In one scene, Bitton interviews Amos Yaron, the director general of the Defense Ministry, who sits behind a bare desk between two unfurled Israeli flags. She tells him she is confused by the plethora of names the wall has been given and asks him what to call it: Separation fence? Security fence? Wall? This is not a semantic question. In the film, the wall is a symbol of everything that separates us from them and us from ourselves, separates outside from inside, separates there from here, and above all separates what we think is the image we have of ourselves from what is seen and recorded on the ground. Thus, it is not at random that near the end of the film Bitton chooses to talk with Eyad al-Saraj, a psychiatrist from Gaza. Although he does not add anything significant to the discussion taking place in the film, his very presence signifies that the situation needs profound treatment - and not only from the point of view of security.
Sometimes Bitton presses too hard, repeating what has already been said too many times. There is also no doubt there will be those who will say that her film is too programmatic (even her voice, which is heard on the sound track, changes from gruff to soft when she moves from speaking Hebrew to speaking Arabic). However, as a portrait of what is currently being done in the territories, the film is a work of considerable heft, which is worth watching.
During the course of the film the wall accumulates into a fetishistic entity that represents, both directly and indirectly, Israeli panic and arrogance in their immediate coloration. The scenes in the film that depict the construction of the wall (by mostly Palestinian workers) link up in our consciousness with a number of the most prominent images of construction, the stockade and tower building of pre-state kibbutzim to establish facts on the ground, which accompany our historical memory here - and at the same time distort this memory and present it ironically in its contemporary nakedness.
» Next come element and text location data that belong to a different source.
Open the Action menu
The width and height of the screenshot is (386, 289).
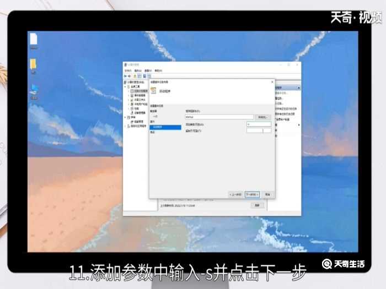[137, 70]
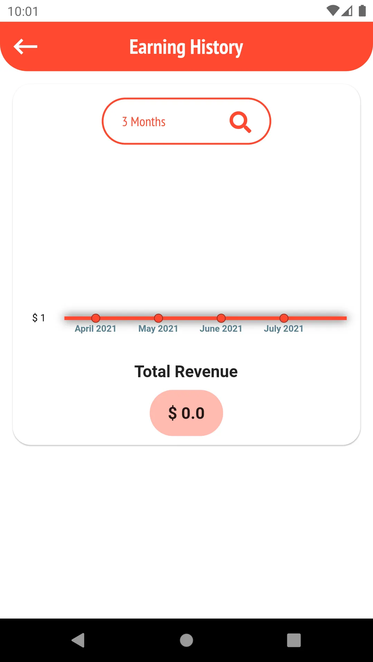Click the July 2021 axis label
373x662 pixels.
click(x=284, y=329)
If "Wall" is of singular importance in one exclusive way, it is in the fact that it is a film that deals with "a dream and its shattering" - and affords this cliche new and additional meaning. The images of concrete walls and barbed wire, fortified buildings and sealed watchtowers (in some of which there will be air conditioning, so that the soldiers inside will have "maximal comfort," as someone in the film explains) - all these gradually add up to a picture of a situation in which history inheres, and sends a depressing message about the future of this place and the two peoples who live here.